Frics: [s^] appears from [s] becoming palatal before a front vowel,
and from present-day Spanish [S] (written <ll>, <y>). [h] is usually
an allophone of syllable-final [s].
Apprx: [w^] is [j<rnd>]; it derives from final [B] when a front final
vowel has been elided. [3] is a velar approximant, deriving from
final [G] when a central or back vowel was elided.
Grammar: there'll be a lot of vowel alternation due to the law of
palatal spread, by which=20
(i) a front vowel palatalizes the previous consonant, if it's
one of [t d D l n s z x G].
(ii) a vowel that is followed by a palatal consonant is
fronted.
(iii) rule (i) and (ii) are cyclically applied.

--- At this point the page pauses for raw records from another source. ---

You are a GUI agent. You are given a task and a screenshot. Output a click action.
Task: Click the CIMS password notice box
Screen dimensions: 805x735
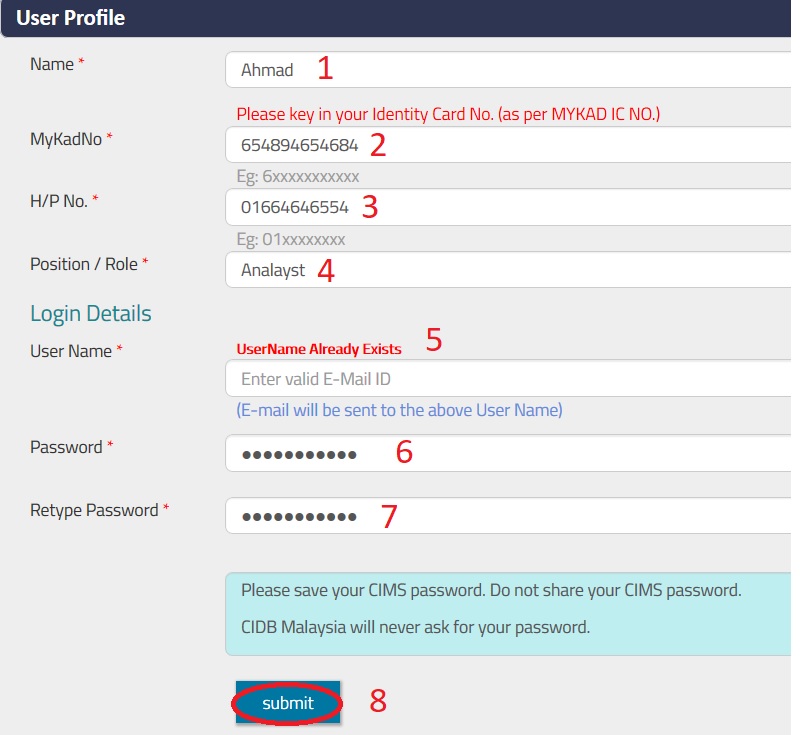click(x=508, y=609)
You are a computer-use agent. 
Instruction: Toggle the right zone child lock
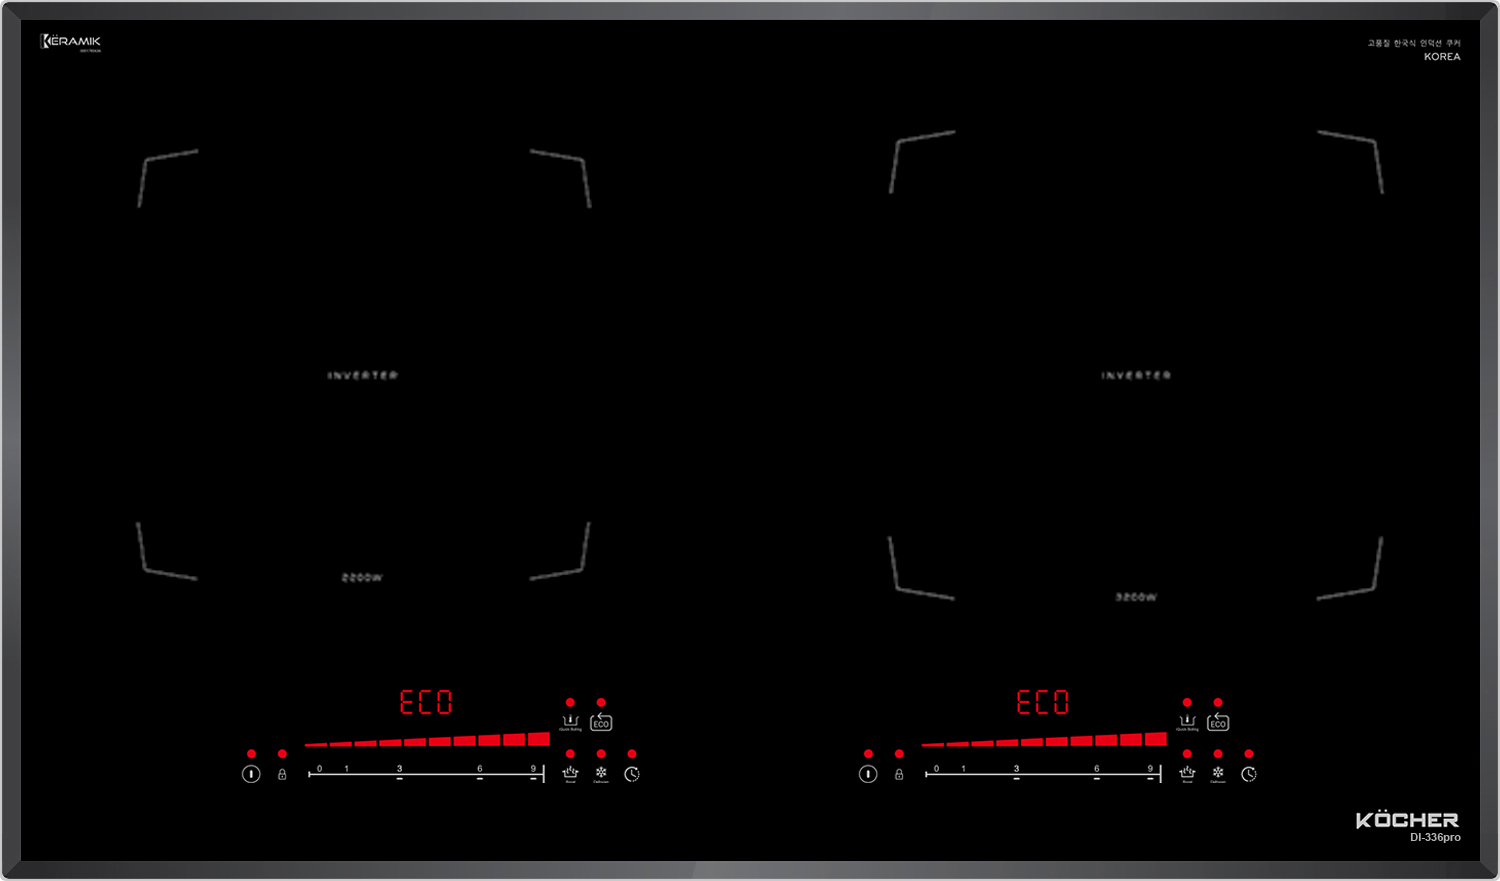899,774
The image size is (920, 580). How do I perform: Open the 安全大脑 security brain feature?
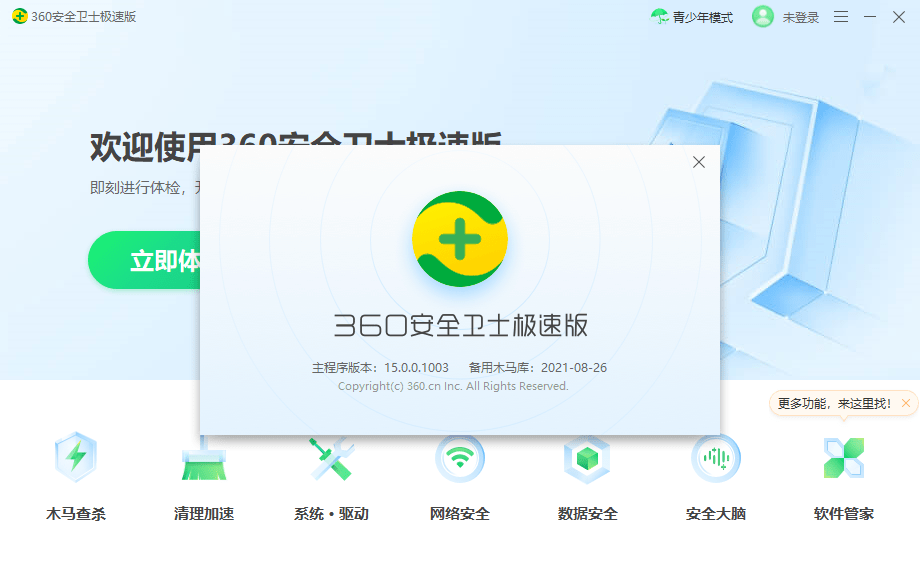[713, 480]
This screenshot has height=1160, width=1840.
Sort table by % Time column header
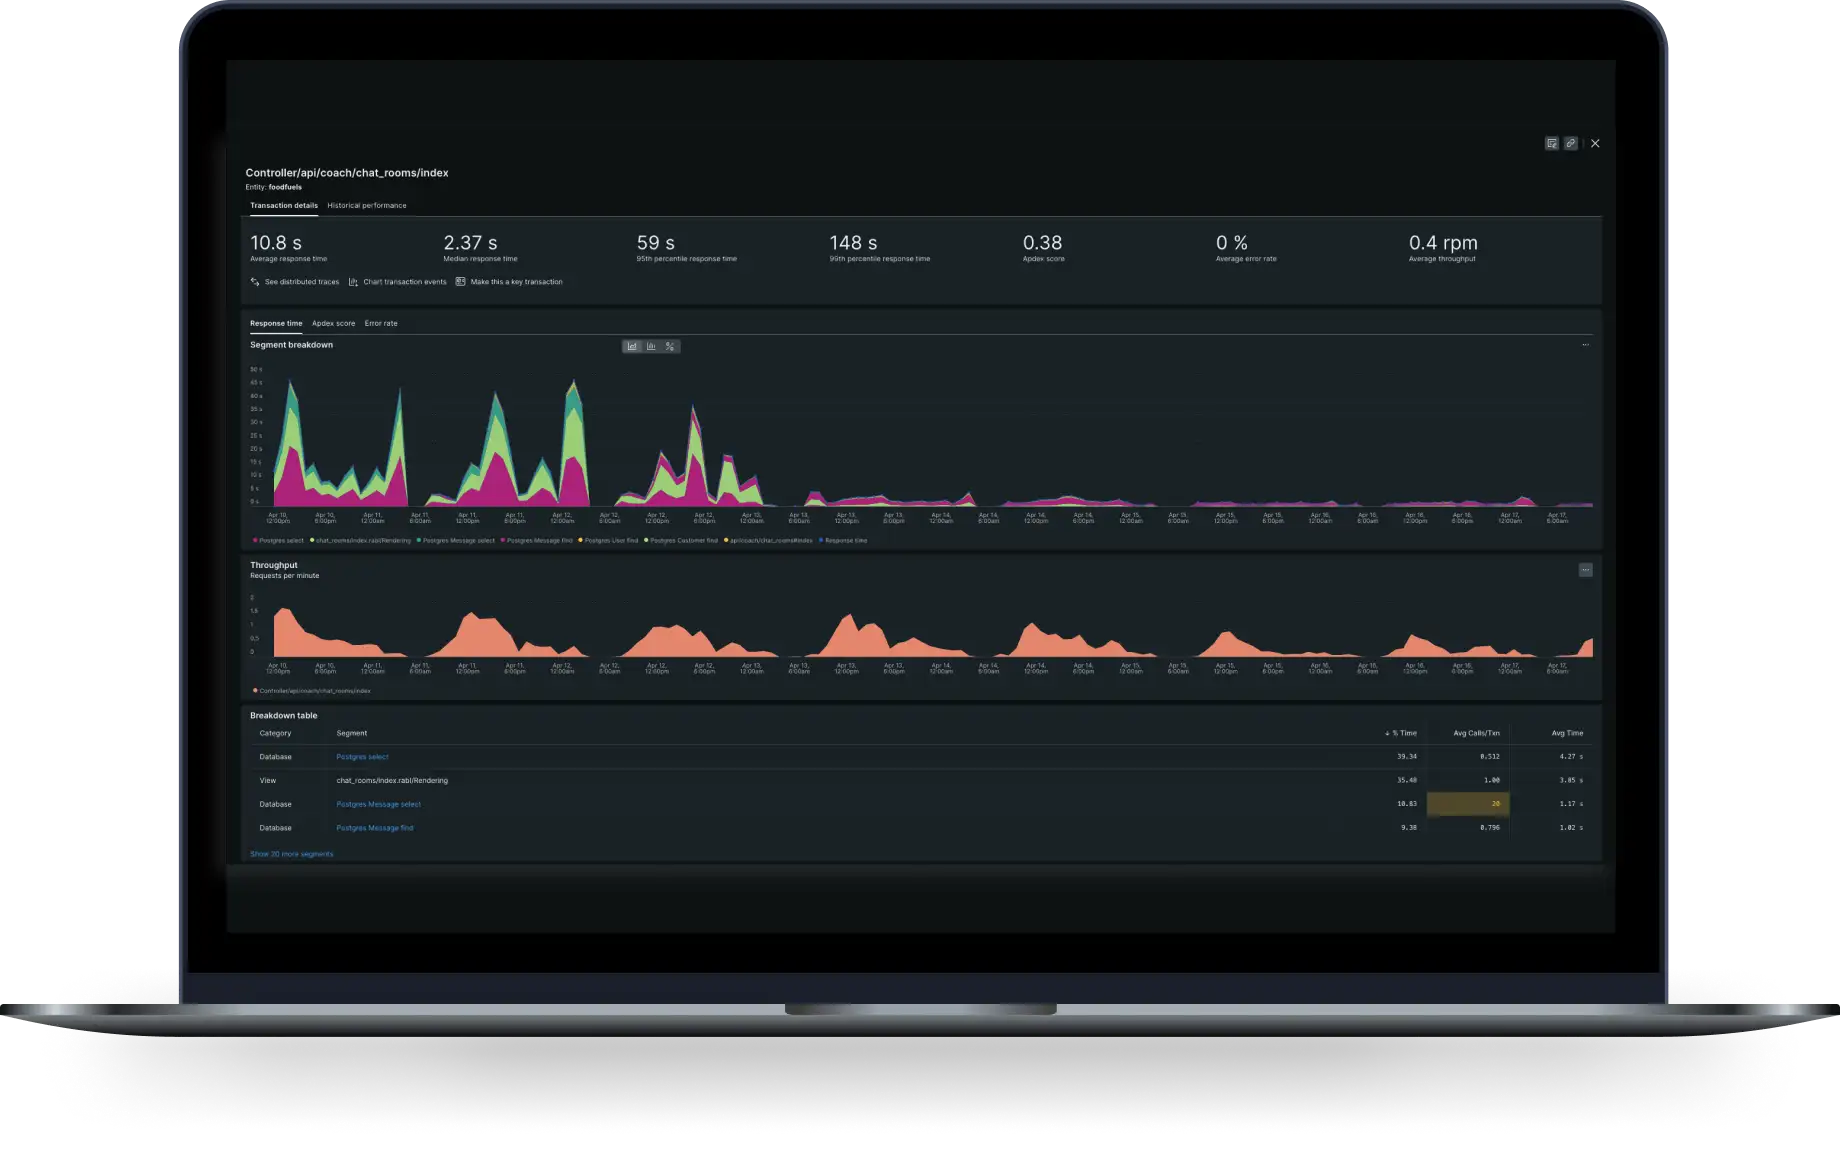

I'm seriously thinking of having a 'construct state' developing from
noun + _de_ 'of'. _De_ is already clitic in present-day Spanish, and
the /d/ is often elided. In Ispan'ol, nouns ending in a vowel will
change it to a diphthong in the construct state. The diphthong will
be reduced to a pure front vowel, which will sometimes palatalize the
previous consonant, which will... etc.
I'm toying with some very heavy influence from Japanese (from a Japanese
colony in the Patagonia, settled around the year 2060), including a
shift to SOV order and postpositions... But that seems very unlikely.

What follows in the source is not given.